Anti-poverty campaigners say ban on tobacco use for young generations must be backed with ban on sale of vapes and cannabis smoking at home

Anti-poverty campaigners and Malta’s Catholics schools association have called for a ban on the sale of e-cigarettes in supermarkets and stationaries, as well as a ban on the now legal smoking and planting of cannabis in homes.

In a statement endorsed by the Anti-Poverty Forum, OASI, Catholic Schools Association, YMCA, SOS Malta, National Association of Pensioners, Soup Kitchen OFM Valletta, Saint Jeanne Antide Foundation, and the Paolo Freire Institute, the NGOs said they would back any initiative to limit tobacco smoking for young people.

“We welcome the government’s proposal to discuss the ban on the sale of cigarettes to a particular age-group of young people,” the NGOs said.
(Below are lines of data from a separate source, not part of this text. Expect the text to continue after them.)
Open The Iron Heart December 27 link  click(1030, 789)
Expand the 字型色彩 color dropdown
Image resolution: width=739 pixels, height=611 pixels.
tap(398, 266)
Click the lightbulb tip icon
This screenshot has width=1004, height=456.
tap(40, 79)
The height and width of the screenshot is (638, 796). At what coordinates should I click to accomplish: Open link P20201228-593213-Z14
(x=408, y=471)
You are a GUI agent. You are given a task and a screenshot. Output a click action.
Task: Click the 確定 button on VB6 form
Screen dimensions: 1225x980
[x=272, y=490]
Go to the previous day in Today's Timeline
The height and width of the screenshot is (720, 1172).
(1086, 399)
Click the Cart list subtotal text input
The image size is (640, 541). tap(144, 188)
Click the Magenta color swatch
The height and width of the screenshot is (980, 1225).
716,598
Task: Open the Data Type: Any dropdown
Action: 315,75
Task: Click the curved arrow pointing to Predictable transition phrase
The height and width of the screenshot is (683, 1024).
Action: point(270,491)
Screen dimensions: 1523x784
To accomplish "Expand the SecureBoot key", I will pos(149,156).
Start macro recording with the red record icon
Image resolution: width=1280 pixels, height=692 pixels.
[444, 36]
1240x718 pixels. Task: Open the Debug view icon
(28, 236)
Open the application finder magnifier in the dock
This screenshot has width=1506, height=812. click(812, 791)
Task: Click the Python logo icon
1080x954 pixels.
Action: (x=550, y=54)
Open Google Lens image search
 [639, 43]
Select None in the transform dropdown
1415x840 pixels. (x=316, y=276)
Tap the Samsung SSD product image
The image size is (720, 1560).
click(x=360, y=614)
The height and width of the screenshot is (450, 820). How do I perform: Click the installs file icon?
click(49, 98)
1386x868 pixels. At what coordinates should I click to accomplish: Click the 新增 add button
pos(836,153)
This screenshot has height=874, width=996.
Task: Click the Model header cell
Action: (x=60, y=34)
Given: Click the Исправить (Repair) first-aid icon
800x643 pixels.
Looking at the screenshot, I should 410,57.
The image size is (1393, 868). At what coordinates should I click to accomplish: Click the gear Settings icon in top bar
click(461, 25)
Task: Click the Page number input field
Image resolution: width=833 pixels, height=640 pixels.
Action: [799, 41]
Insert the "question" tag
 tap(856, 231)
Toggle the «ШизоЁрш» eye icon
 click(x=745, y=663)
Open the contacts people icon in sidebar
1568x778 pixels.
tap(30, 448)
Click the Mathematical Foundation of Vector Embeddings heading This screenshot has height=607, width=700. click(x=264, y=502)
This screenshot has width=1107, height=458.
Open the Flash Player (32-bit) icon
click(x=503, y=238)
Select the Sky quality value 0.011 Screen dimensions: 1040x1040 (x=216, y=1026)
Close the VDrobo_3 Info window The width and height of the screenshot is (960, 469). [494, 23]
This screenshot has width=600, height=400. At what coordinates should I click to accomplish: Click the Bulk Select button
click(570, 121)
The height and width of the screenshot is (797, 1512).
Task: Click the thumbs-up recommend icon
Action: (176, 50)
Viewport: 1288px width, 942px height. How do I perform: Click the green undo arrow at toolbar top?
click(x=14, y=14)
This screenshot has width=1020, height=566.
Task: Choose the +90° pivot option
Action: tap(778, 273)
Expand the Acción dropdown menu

“In view of the proven negative health impacts of smoking, any initiative to limit smoking, and furthermore limit its uptake by new youngsters is a courageous step. The effort to improve the health of our younger generations is a breath of fresh air, particularly in the context of a society where the economic advancement of the few is often given precedence over the common good.”

The NGOs said it was concerned about the increase in the use of e-cigarettes amongst younger generations.

“Vapes are being sold to minors from a number of establishments, including stationery shops. These electronic cigarettes come in highlight colours to attract attention. Although more studies are coming out, research clearly shows that vapes are harmful to health, contradicting the false impression of many,” they said.

They also joined the call by the Medical Association of Malta on increasing concerns about cannabis, which was made legal in 2021. “we are observing an increasing number of children who are making use of cannabis, even openly near schools. These children maintain that they see no harm in using cannabis once it has been legalised, although research is continuously exposing new facts on harms originating from cannabis use.”

The NGOs said that while some entities approve of the initiative to ban smoking for younger generations, there is no disapproval of legal cannabis.

“One particular flaw is that the same cannabis law does not offer any protection to minors whose guardians decide to smoke or cultivate at home. Underlining the positive initiative to ban cigarettes for young people, we call on the general public, and especially parents, to support any kind of initiative that strengthens the physical, psychological and mental health of our children, in particular initiatives and activities that steer our younger generations away from any substance abuse and addictions.”